01 -
Preheat oven to 160°C. Grease an 8-inch (20 cm) springform pan and line the base with parchment paper. Grease the sides thoroughly.
02 -
Combine cookie crumbs with melted butter until evenly moistened. Press the mixture firmly onto the base and slightly up the sides of the prepared pan to form a uniform layer.
03 -
Beat softened cream cheese until smooth. Add flour and mix until incorporated. Blend in vanilla extract, sour cream, sugar, and lemon zest just until combined. Incorporate eggs one at a time, mixing on low speed just until each is blended.
04 -
Pour the filling over the prepared crust and smooth the surface. Bake for 55–60 minutes or until the centre is almost set. Leave cake in the switched-off oven to cool for 1 hour; then remove and refrigerate for at least 4 hours for optimal texture.
05 -
In a saucepan, gently simmer diced strawberries, lemon juice, sugar, and vanilla for 10 minutes or until syrupy. Mix cornstarch with cold water to create a slurry, then stir into the strawberry mixture.
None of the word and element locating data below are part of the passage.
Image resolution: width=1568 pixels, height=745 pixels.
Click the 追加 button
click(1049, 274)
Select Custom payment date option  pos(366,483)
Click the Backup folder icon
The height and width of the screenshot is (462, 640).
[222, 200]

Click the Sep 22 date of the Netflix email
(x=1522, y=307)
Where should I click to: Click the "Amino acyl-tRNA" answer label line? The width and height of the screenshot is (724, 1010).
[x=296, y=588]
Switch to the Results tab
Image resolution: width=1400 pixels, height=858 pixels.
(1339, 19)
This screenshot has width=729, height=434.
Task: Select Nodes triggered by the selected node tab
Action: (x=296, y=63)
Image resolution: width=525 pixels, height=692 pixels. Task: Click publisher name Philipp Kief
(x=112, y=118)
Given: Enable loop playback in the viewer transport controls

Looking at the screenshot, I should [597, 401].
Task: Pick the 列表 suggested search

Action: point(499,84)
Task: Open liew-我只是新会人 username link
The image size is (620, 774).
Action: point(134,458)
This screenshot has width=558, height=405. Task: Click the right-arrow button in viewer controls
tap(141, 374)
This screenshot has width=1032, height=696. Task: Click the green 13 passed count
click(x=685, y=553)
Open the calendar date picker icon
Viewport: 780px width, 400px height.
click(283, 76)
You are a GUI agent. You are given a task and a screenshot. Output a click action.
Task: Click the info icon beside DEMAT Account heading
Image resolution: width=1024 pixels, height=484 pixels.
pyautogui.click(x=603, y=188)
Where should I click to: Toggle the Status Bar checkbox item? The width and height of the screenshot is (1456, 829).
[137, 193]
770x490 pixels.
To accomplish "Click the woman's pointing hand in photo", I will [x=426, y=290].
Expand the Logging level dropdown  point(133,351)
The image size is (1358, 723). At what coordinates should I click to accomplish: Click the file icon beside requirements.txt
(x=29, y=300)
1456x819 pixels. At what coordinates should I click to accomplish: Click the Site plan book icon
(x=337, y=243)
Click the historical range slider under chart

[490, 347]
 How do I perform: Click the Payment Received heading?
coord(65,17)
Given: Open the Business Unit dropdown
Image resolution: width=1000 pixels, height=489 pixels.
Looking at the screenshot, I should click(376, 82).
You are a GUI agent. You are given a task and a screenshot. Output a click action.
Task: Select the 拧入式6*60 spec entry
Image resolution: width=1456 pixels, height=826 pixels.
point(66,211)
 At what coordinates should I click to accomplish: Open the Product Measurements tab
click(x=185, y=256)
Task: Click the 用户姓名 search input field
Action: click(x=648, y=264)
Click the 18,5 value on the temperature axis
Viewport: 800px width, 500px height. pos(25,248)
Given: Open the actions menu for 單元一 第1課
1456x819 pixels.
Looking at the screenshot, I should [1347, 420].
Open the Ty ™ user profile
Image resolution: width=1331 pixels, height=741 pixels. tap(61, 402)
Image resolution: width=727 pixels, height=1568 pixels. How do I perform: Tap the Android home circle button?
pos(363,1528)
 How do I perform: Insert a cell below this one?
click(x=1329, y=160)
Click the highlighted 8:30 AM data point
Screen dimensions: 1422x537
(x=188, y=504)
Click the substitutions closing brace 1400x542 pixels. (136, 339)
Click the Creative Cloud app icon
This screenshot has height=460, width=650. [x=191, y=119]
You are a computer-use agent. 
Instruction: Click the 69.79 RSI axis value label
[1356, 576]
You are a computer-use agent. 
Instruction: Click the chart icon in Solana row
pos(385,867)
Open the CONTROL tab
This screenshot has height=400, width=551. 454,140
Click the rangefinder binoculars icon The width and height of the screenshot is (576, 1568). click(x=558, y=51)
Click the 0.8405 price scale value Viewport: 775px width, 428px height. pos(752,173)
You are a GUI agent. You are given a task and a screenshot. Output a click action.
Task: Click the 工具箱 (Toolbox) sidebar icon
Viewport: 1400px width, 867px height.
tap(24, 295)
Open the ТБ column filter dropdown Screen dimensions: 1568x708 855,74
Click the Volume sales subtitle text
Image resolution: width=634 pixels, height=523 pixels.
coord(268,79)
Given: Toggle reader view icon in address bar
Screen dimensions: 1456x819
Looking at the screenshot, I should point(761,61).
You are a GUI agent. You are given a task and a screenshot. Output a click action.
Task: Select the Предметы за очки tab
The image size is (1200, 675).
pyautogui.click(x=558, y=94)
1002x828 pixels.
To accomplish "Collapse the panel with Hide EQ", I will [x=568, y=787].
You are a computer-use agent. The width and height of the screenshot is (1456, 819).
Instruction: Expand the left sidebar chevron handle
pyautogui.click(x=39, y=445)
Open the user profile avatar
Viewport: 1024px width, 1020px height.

Add halved strawberries and cook for 1 additional minute until the topping thickens.
06 -
Allow strawberry topping to cool until slightly thickened and slow to drizzle. Adjust with extra water or cornstarch slurry if needed for desired consistency.
07 -
Release cheesecake from the pan and transfer onto a serving plate. Evenly distribute the strawberry topping over the cheesecake, arranging halved strawberries face-down on top. Refrigerate for a further 2 hours before slicing.
08 -
Slice the cheesecake using a sharp, clean knife. Serve with additional strawberry topping on the side. Store leftovers refrigerated for up to 3 days.